### TASK DETAILS
Pick up the report on the Cork–Wexford hurling match from its final sentence and carry it forward.

Joe Deane hammers home his goal. Picture: Eddie O'Hare 
Joe Deane hammers home his goal. Picture: Eddie O'Hare 

Joe Deane and Setanta Ó hAilpín benefited from this approach because, despite the towering Darragh Ryan outmuscling Deane a few times, they hit 1-3 from play apiece. In what was just his third start, Setanta was already a fan favourite and you can hear the buzz of excitement from the crowd when he collects the sliotar in the first minute and zips into space only to shoot wide.

That was a theme of the contest, which saw Cork hit seven wides to wide in the first half and 14 to six overall. John Gardiner arrowed over four great points but also had four wides, preempting his struggles in the All-Ireland against Kilkenny a month later. 

Deane had a late free off target and Niall McCarthy had three second-half wides, though he was fouled for two converted frees and also put Cork two ahead entering the fourth quarter, fist-pumping emphatically to a Rebel roar.

Niall McCarthy and the crowd celebrate a key point. Picture: Eddie O'Hare
Niall McCarthy and the crowd celebrate a key point. Picture: Eddie O'Hare

A Paul Codd green flag had given Wexford the first-half initiative and early in the second half they were 1-14 to 0-11 up. Backboned by a share of their heroes from 1996 like Damien Fitzhenry, Liam Dunne and Larry O'Gorman, with Ger Canning jokingly dubbing them "Zimmer-frame United" on the commentary, they hurled so economically for long spells.

### DATA SECTION
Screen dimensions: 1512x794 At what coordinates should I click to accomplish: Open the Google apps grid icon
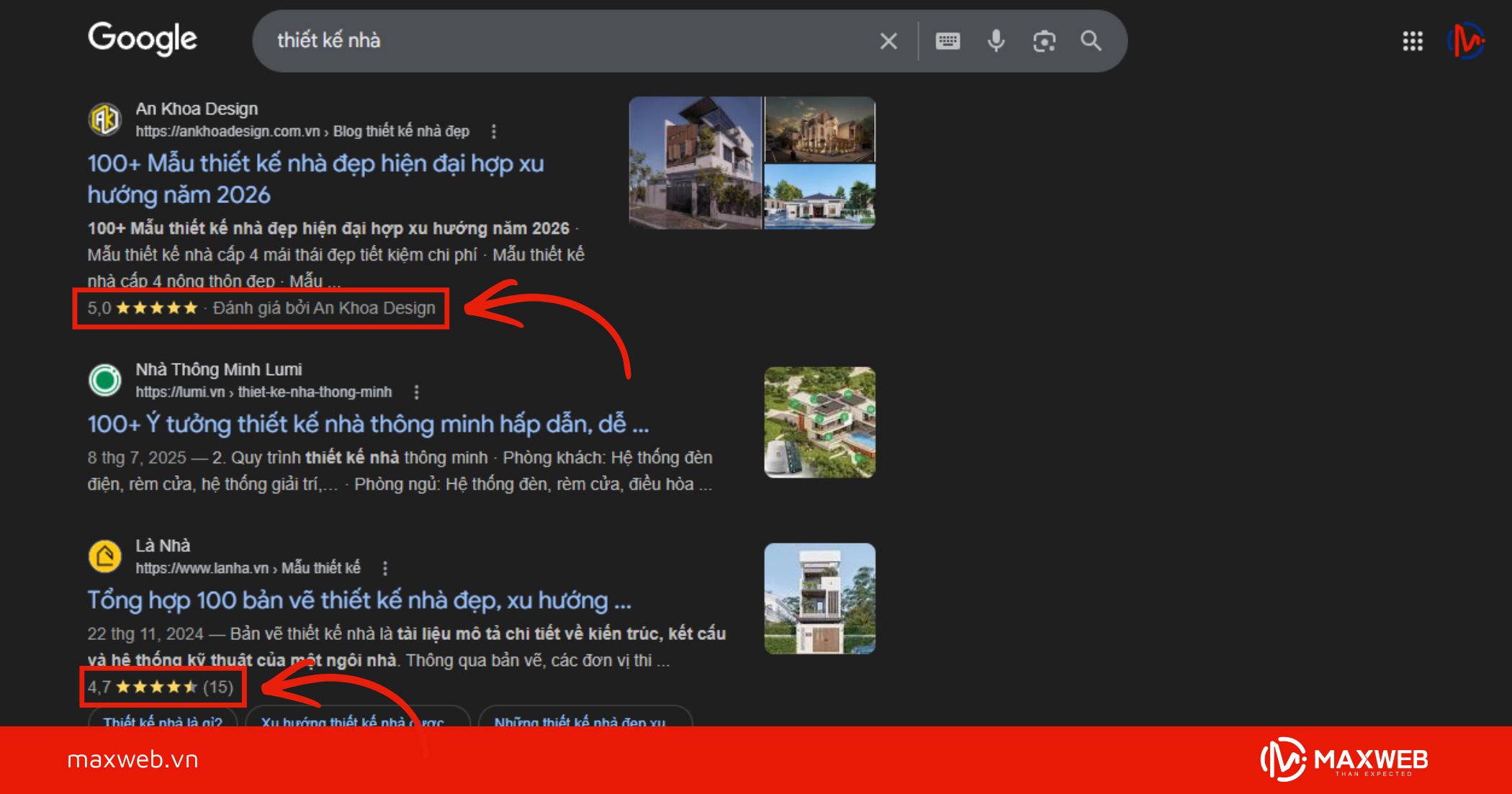[1413, 41]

### WRITTEN ANSWER
Cork were pretty lively in the opening 10 minutes but wasted the bulk of that possession. With Mitch Jordan and Rory Jacob on song, Diarmuid O'Sullivan had to switch into full-back, Pat Mulcahy out to the corner. Ben O'Connor couldn't get on the ball for much of the first half, unsurprisingly Timmy McCarthy worked himself into the ground and was injured in the lead up to Deane raising a green flag.

While Kenny wasn't as dominant as he'd been when getting Man of the Match in the Munster final against Waterford, Seán Óg Ó hAilpín was all action and nearly got his first championship point (it came in the 2005 quarter-final win over the Déise at Croker). Incidentally Seán Óg, and Codd and Fitzhenry, used hurleys with Paddy Power sponsored logos for the occasion, which caused controversy the following day.

Wing-back Seán Óg Ó hAilpín, with a Paddy Power logo on his hurley, bursts up field against Wexford in 2003. Picture: INPHO/Billy Stickland
Wing-back Seán Óg Ó hAilpín, with a Paddy Power logo on his hurley, bursts up field against Wexford in 2003. Picture: INPHO/Billy Stickland

Once Ronan Curran got into his rhythm he plucked down his share of puck-outs from sky and Gardiner, then just 20, hurled a lot of ball throughout.

That season, there was a magical feeling on Leeside as if the hurlers were preordained to lift Liam McCarthy after the strike. Certainly felt that way when they outscored the Yellow Bellies 2-6 to 0-1 to go five points up after Deane's lethal goal. 

At this juncture, Cyril Farrell treated us to one many of his memorable zingers about the Rebel revival that summer: "Cork are coming like a steam engine. The trains might have stopped on the way up from Mallow but they're on a roll here now!"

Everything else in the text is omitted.